Nasce a Torino l’accalappiapadroni: tante adozioni in poco tempo


Nasce a Torino l’accalappiapadroni

Sappiamo tutti che per innamorarsi di un cane basta poco: gli occhi dolci, magari spaventati e spauriti che ti guardano e sembrano implorare “ti prego salvami”; basta una foto sul web, e non importa che quel cane non stia vicino a noi, che magari si trovi in Sardegna; parte una gara di solidarietà fatta di staffette organizzate da giovani volontari e quel cucciolo arriverà nella casa di quello che giura sarà il suo padrone per sempre, colui che giura amore eterno.

Come funziona l’accalappiapadroni

Le operazioni di Zampe Sarde vengono coordinate da Torino da Vito Silla, che da 18 anni dedica tutto il suo tempo libero a trovare casa a cani randagi e negli ultimi tempi ha trovato casa a ben  300 cani  “In Sardegna c’è un tasso di randagismo molto alto e pochissime adozioni  mentre a Torino c’è tanta richiesta soprattutto di cani di piccola taglia“.
I cani provengono per la maggior parte da canile vicino a Oristano gestito da Flavia Carta: ogni quattrozampe che si trova in questo rifugio ha una storia particolare alle spalle.

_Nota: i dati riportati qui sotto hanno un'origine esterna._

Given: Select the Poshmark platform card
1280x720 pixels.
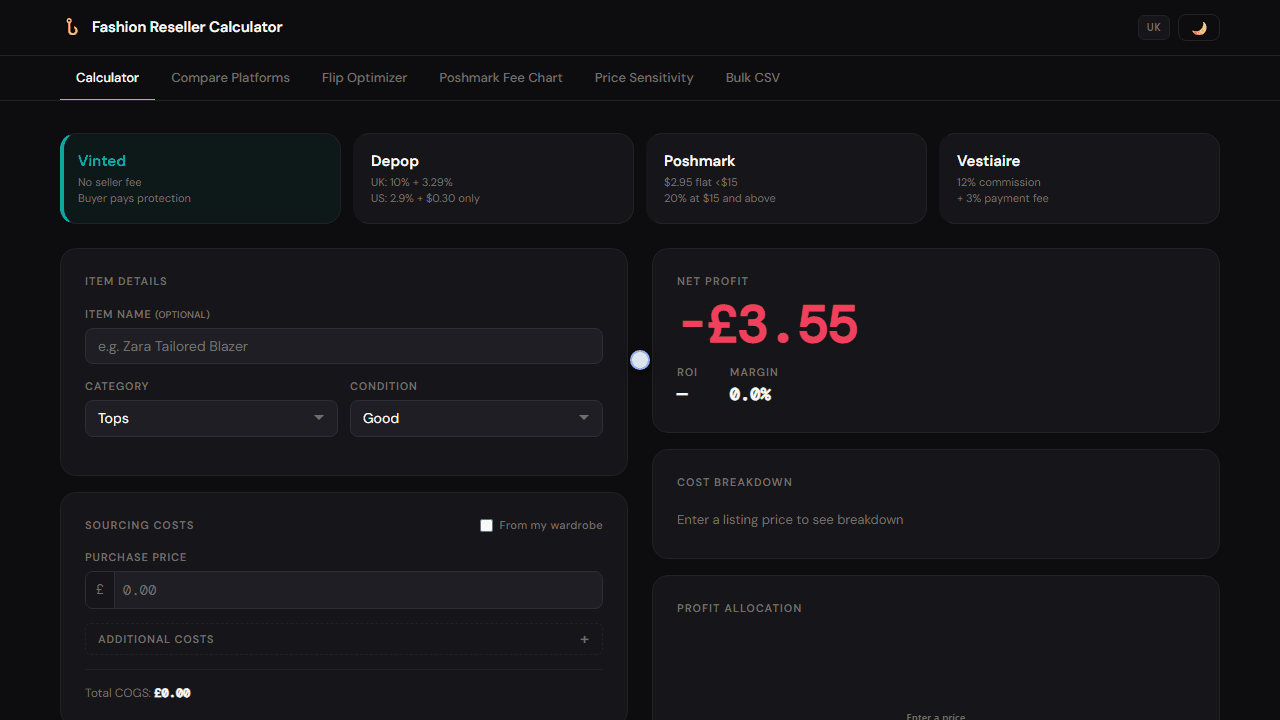Looking at the screenshot, I should tap(786, 178).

A Torino, nel frattempo,Vito si occupa di trovare le famiglie idonee “Vado a trovare di persona ogni famiglia adottiva, a cui chiedo di essere al completo, per capire se sia il cane adatto a loro. Lo scoglio di non poterlo vedere è superato grazie alla tecnologia. Durante l’attesa, mando ogni giorno video e foto del cane su whatsapp“. Per il passaggio definitivo di proprietà si attendono almeno altri venti giorni “Resto in costante contatto con la famiglia e intervengo di persona in caso di difficoltà o mando un educatore. Può capitare che siano cani fobici che abbiano paura di tutto, o che scappino se lasciati soli perché hanno la sindrome dell’abbandono“.

Adozione di cani anziani

Vito Silla spiega che “Sono in pochi a volere un cane già di 6 o 7 anni, perché temono che non viva abbastanza. Ma non mi stanco di ripetere che invece un cane anziano è più facile da gestire e dà grandissime soddisfazioni“.
La cosa fondamentale è che il cane non torni indietro e per questo motivo Vito offre un servizio curato nei minimi dettagli, un lavoro meticoloso che si basa sull’aiuto di molti volontari. Nessuno scopo di lucro per Vito e i volontari: a
lle famiglie adottive sono chiesti solo sessanta euro per il biglietto aereo.